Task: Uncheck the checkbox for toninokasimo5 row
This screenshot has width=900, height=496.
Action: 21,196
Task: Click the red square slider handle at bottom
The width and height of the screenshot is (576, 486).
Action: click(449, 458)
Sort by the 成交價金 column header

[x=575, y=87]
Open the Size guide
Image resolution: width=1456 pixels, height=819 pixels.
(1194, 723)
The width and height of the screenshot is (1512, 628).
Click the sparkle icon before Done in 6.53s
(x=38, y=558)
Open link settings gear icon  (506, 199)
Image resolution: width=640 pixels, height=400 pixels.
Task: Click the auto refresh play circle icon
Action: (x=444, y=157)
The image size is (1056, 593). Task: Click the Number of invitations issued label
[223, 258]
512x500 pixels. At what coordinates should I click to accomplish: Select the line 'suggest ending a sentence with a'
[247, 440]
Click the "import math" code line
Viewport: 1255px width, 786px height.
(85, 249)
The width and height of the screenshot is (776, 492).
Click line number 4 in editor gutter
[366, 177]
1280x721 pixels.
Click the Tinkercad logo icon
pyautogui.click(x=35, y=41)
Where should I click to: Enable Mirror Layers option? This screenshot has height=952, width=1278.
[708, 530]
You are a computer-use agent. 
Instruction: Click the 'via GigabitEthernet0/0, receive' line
═══
▸ **REQUIREMENT**:
Repeat all the records without altering a single word.

▸ **SOLVED EXERCISE**:
Task: Uncheck the checkbox for toninokasimo5 row
This screenshot has width=900, height=496.
Action: 21,196
Task: Click the red square slider handle at bottom
The width and height of the screenshot is (576, 486).
Action: click(449, 458)
Sort by the 成交價金 column header

[x=575, y=87]
Open the Size guide
Image resolution: width=1456 pixels, height=819 pixels.
(1194, 723)
The width and height of the screenshot is (1512, 628).
Click the sparkle icon before Done in 6.53s
(x=38, y=558)
Open link settings gear icon  (506, 199)
Image resolution: width=640 pixels, height=400 pixels.
Task: Click the auto refresh play circle icon
Action: (x=444, y=157)
The image size is (1056, 593). Task: Click the Number of invitations issued label
[223, 258]
512x500 pixels. At what coordinates should I click to accomplish: Select the line 'suggest ending a sentence with a'
[247, 440]
Click the "import math" code line
Viewport: 1255px width, 786px height.
(85, 249)
The width and height of the screenshot is (776, 492).
Click line number 4 in editor gutter
[366, 177]
1280x721 pixels.
Click the Tinkercad logo icon
pyautogui.click(x=35, y=41)
Where should I click to: Enable Mirror Layers option? This screenshot has height=952, width=1278.
[708, 530]
You are a computer-use agent. 
Instruction: Click the 'via GigabitEthernet0/0, receive' line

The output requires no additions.